Software Architect, Blackbaud

Nick Nolasco is a software architect with a wide range of experience across critical production systems in multiple industries. He has worked on real-time software for automated guided vehicles, both worked on and led payments and email teams and is most recently building out Blackbaud’s big data platform. The common thread across his career has been a focus on business critical areas and building out scalable data-driven solutions.


Democratizing DataSummit 2020

We present our solution for building an AI Architecture that provides engineering teams the ability to leverage data to drive insight and help our customers solve their problems. We started with siloed data, entities that were described differently by each product, different formats, complicated security and access schemes, data spread over numerous locations and systems. We discuss how we created a Delta Lake to bring this data together, instrumenting data ingestion from the various external data sources, setting up legal and security protocols for accessing the Delta Lake, and go into detail about our method of making all the data conformed into a Common Data Model using a metadata driven pipeline.

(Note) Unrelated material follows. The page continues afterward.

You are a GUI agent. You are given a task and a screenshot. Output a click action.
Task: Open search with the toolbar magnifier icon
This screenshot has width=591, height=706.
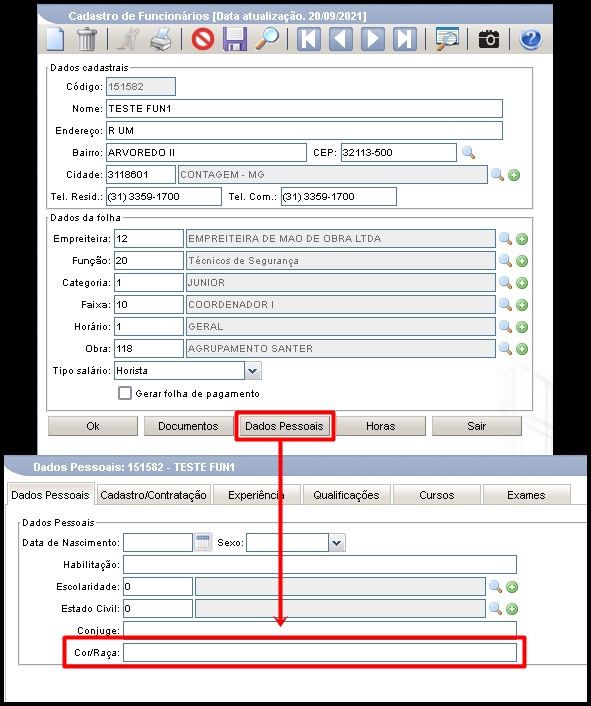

This metadata driven pipeline or Configuration Driven Pipeline (CDP) uses Spark Structured Streaming to take change events from the ingested data, references a Data Catalog Service to obtain mapping and the transformations required to push this conformed data into the Common Data Model. The pipeline uses extensive Spark API to perform the numerous types of transformations required to take these change events as they come in and UPSERT into a Delta CDM. This model can take any set of relational databases (1000s in our case), and transform them into a big data format (Delta Lake/parquet) CDM in a scalable, performant way all from metadata. It can then perform schema-on-read to project from this CDM into any requested destination location (database, filesystem, stream, etc). This provides the ability for Data Scientists to request data by specifying metadata, and the pipeline will automatically run producing the schema they require with all data types conformed to a standard value and depositing it to their specified destination.